# What to do
a – Reproduce the part of the advisory tax votes article starting with "Nevertheless, voters are" and going on through "next November’s ballot.", keeping every word and punctuation mark unchanged.
b – From the advisory tax votes article, list each tax increase that voters are being asked for their opinions on.

Segment Start: Supplied passage

Voters to weigh in on 5 tax increases Legislature passed
The ballot includes advisory votes on five tax increases approved by state lawmakers earlier this year. The advisory votes are the result of a Tim Eyman-sponsored initiative.
Seattle Times staff reporter
The longest section of this year’s state election pamphlet isn’t taken up by a political race, voting instructions or even the complete text of the two state initiatives on the ballot.
It’s the Advisory Votes chapter — 10 pages of information on five tax increases that are already law and, officials say, will almost certainly stay that way regardless of the outcome Nov. 5.
Nevertheless, voters are being asked for their opinions on the five increases: an expansion of the estate tax, elimination of a tax break for some telecommunications services; and minor shifts in taxes affecting commuter air carriers, property assessments and insurance for pediatric oral care.
The votes are the result of a Tim Eyman-sponsored initiative that sends any action by the state Legislature deemed a tax increase to the next November’s ballot.
Initiative 960, which was mostly known for establishing a now-repealed supermajority requirement for tax increases, was approved by voters in 2007.
But the advisory votes have taken place only once before, in 2012. Lawmakers did not approve new taxes in 2008 or 2009, and suspended the initiative for 2010 and 2011.
“Here the voters are, it’s the fall, and we’re reporting on how expensive the last legislative session was,” Eyman said. “It's a way for voters to see the increases and send a message about how they feel about them.”
Some people disagree with Eyman about the importance of the advisory votes.
“I think it’s one of the stupidest things we do,” said state Rep. Sam Hunt, D-Olympia. “It’s a vote over things we have already done. It’s just a publicity stunt for Tim Eyman.”
Hunt, who chairs the House Government Operations & Elections Committee, said he hopes to discuss a repeal of the requirement in his committee as soon as next month.

Segment End: Supplied passage
Segment Start: Dataset entries

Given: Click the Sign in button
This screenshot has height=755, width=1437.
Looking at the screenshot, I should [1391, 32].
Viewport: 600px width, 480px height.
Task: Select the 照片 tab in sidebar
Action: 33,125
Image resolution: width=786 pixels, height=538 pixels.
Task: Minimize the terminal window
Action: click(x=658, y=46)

Segment End: Dataset entries

# Answer set
a –
Nevertheless, voters are being asked for their opinions on the five increases: an expansion of the estate tax, elimination of a tax break for some telecommunications services; and minor shifts in taxes affecting commuter air carriers, property assessments and insurance for pediatric oral care.
The votes are the result of a Tim Eyman-sponsored initiative that sends any action by the state Legislature deemed a tax increase to the next November’s ballot.

b –
- An expansion of the estate tax
- Elimination of a tax break for some telecommunications services
- A minor shift in taxes affecting commuter air carriers
- A minor shift in taxes affecting property assessments
- A minor shift in taxes affecting insurance for pediatric oral care